Page 16 of PopCo

‘Dartmouth, eh?’ Gavin says. ‘Well, we’ll be going there soon, and you can visit some of your old haunts. Right. Now, so I can just get acquainted with what these people know, do the rest of you want to take a break for half an hour or so? See you back here at, say, 10:45?’

  I notice that not one of the experienced sailors has followed instructions and talked about their strengths and weaknesses. No one does that voluntarily: you have to really interrogate people to get that kind of information out of them.

  * * *

  Esther and I fall into step and walk outside into the sunshine.

  ‘I’m scared of drowning and stuff,’ she says.

  ‘Yeah, me too.’

  We lie down on the grass and start smoking. Ben and Hiro seem to be coming in our direction and Esther waves at them to come and sit with us. ‘That guy was looking for you yesterday, by the way,’ she says to me. ‘Did he find you?’

  ‘Yeah, thanks,’ I say.

  Hiro flops down next to me. ‘Hi,’ he says. ‘How’s it going?’

  ‘We were saying that we are scared of drowning,’ I say.

  ‘Nah, there’s no water around here. This is all going to be theory, I reckon.’

  Ben has sat down too. He is cleaning his glasses on the edge of his shirt.

  ‘What do you do? At PopCo, I mean?’ I ask Hiro.

  ‘Computer admin,’ he says quickly.

  ‘Oh, Esther does that too,’ I say. ‘Don’t you, Esther?’

  She gives me a funny look. ‘Yeah,’ she says.

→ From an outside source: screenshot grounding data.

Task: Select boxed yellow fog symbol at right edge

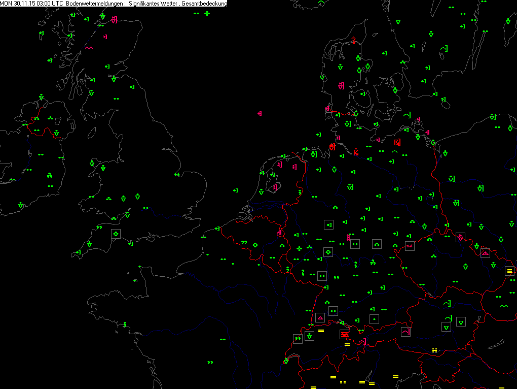Action: (509, 271)
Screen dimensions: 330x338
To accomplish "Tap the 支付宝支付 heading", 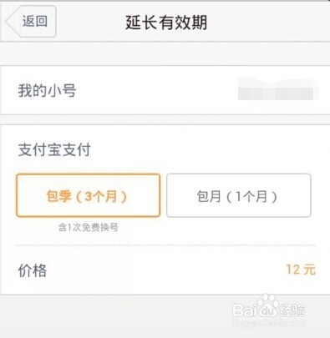I will click(54, 149).
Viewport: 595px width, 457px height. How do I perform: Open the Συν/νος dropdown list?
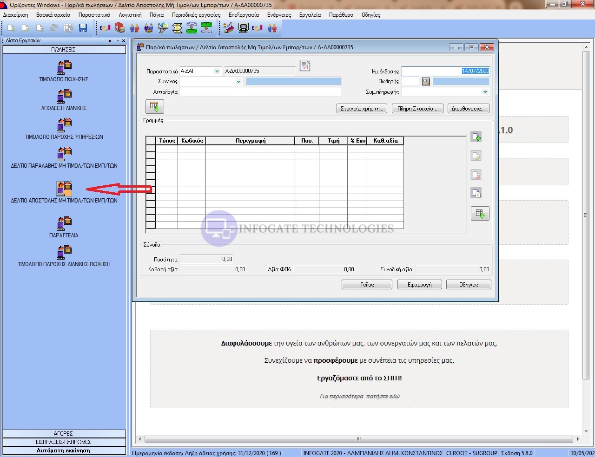[x=238, y=82]
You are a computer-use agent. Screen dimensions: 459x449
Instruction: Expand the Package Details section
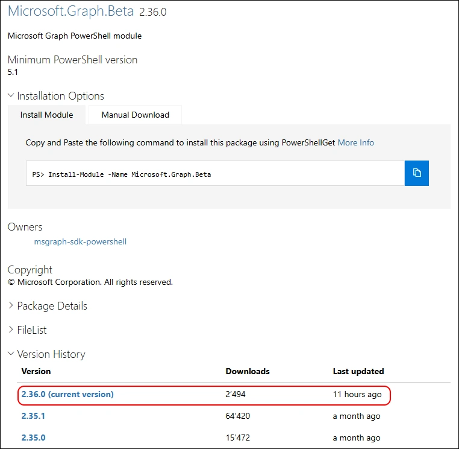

  Esther and Hiro are fizzing now; something’s going on. They’re sitting still but yet they seem as if they are dancing around each other like spinning quantum particles. And suddenly they’re not looking at each other. Why? What did Mac want to see them both about on Saturday night? Maybe the computer admin staff needed some sort of special dispensation to come here. But I am fairly sure Esther doesn’t work in computer admin. Otherwise, surely she would have told me the other day in the gazebo, instead of saying that she couldn’t tell me what she did.

  ‘I can’t even bloody swim apart from the doggy paddle,’ Esther says, breaking the unnatural silence. ‘And a stupid head-in-the-air kind of breast-stroke.’ She mimes what she means and we all laugh.

  ‘I think we’ll have life-jackets,’ says Ben.

  ‘I love the phrase “breast-stroke”,’ says Hiro.

  I lie on the grass, smoking my cigarette, listening to Esther, Hiro and, to a lesser extent, Ben, finish the sailing conversation and start chatting about clubs that play guitar music and where you can get dope around here. I have caught Ben’s eye only once and we have exchanged a half-smile. Now, mixed in with birdsong and the chatter of my colleagues, I can faintly pick out the noise of children playing: the Kid Lab sounds I first heard last week. Where do the kids go? I haven’t even seen one child in the time I have been here so far.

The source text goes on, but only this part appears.